>> start Text shown
FILENAME = "../../Datasets/IDX - Financial Statements/AALI/FinancialStatement-2021-II-AALI.xlsx"
fin_pos = pd.read_excel(FILENAME, sheet_name='1210000', index_col=0)
header = []
content = []
fin_dict = {}

for i in range(len(fin_pos)):
    key = fin_pos['Unnamed: 3'][i]
    val = fin_pos['Unnamed: 1'][i]
    # The val need to be encapsulated inside a list
    fin_dict[key] = [val]

df = pd.DataFrame(fin_dict)
df.columns.values[0] = 'date_of_report'

df_trim = df[[
        'date_of_report', 'Total current assets', 'Total non-current assets', 'Total assets',
        'Total current liabilities', 'Total non-current liabilities', 'Total liabilities',
        'Total equity', 'Total liabilities and equity',
]]

CSV_FILE = './company_financial_position.csv'

read_csv = pd.read_csv(CSV_FILE)
df_trim['date_of_report'][0]

'30 June 2021'

# Using `pandas` Library
Before export it to `.csv`, we need to convert the data into `pandas` `DataFrame` format.

In [None]:
import pandas as pd
import csv
import os

FILENAME = "/content/drive/MyDrive/Program/Python/Data ML DL/Datasets/IDX - Financial Statements/AALI/FinancialStatement-2021-I-AALI.xlsx"
general_inf = pd.read_excel(FILENAME, sheet_name='1000000', index_col=0)
general_inf_header = []
general_inf_content = []
general_inf_dict = {}

for i in range(len(general_inf)):
    key = general_inf['Unnamed: 2'][i]
    val = general_inf['Unnamed: 1'][i]
    # The val need to be encapsulated inside a list
    general_inf_dict[key] = [val]

df = pd.DataFrame(general_inf_dict)
CSV_FILE = '/content/drive/MyDrive/Program/Python/Data ML DL/Data Cleaning and Analyzing/IDX - Financial Statements Cleanup/company_general_information.csv'

if os.path.exists(CSV_FILE):
    res_csv = pd.read_csv(CSV_FILE)

    for j in range(len(res_csv)):
        # Use .iloc[] so the DataFrame can accept negative index
        if df['Entity code'][0] != res_csv['Entity code'].iloc[-1]:
            # mode='a' means to 'append', default was 'w' as in 'write'
            df.to_csv('company_general_information.csv', mode='a', header=False)
        elif df['Entity code'][0] != res_csv['Entity code'].iloc[j]:
            df.to_csv('company_general_information.csv', mode='a', header=False)
            break
        elif (
            df['Entity code'][0] == res_csv['Entity code'].iloc[j] and
            df['Current period start date'][0] != res_csv['Current period start date'].iloc[j]
        ):
            df.to_csv('company_general_information.csv', mode='a', header=False)
>> end Text shown
>> start Recorded information
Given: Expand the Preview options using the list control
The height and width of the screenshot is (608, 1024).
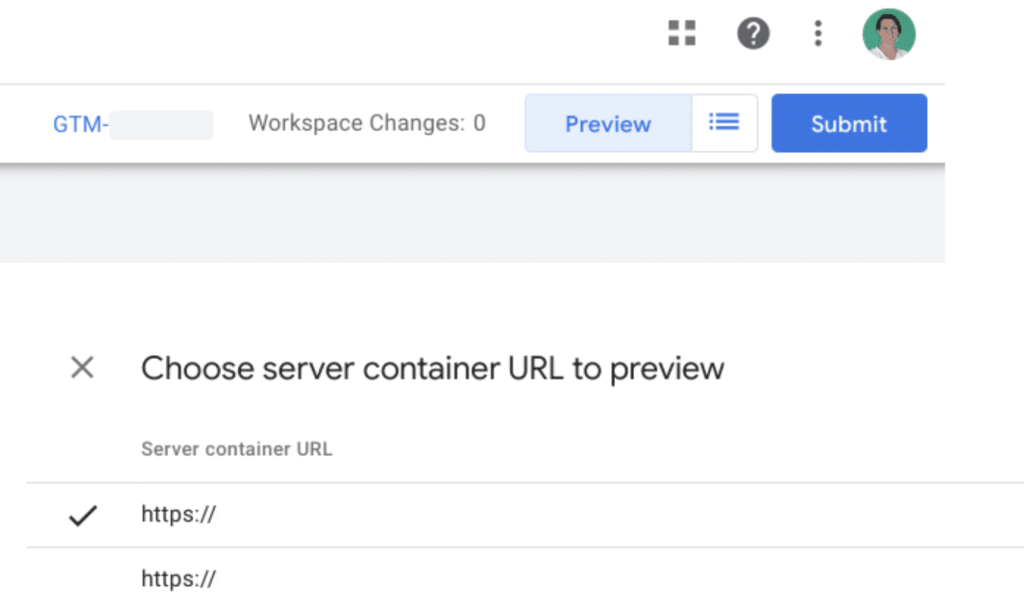Looking at the screenshot, I should click(x=725, y=122).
>> end Recorded information
Directions:
1. In the code text, what sheet name is passed to read_excel when loading the general information?
2. From the code text, extract the passage starting at "df = pd.DataFrame(general_inf_dict)" and ending at "res_csv = pd.read_csv(CSV_FILE)".
3. List every column name beginning with "Total" that the code text selects into df_trim.

Answers for the tasks:
1. '1000000'

2.
df = pd.DataFrame(general_inf_dict)
CSV_FILE = '/content/drive/MyDrive/Program/Python/Data ML DL/Data Cleaning and Analyzing/IDX - Financial Statements Cleanup/company_general_information.csv'

if os.path.exists(CSV_FILE):
    res_csv = pd.read_csv(CSV_FILE)

3.
Total current assets
Total non-current assets
Total assets
Total current liabilities
Total non-current liabilities
Total liabilities
Total equity
Total liabilities and equity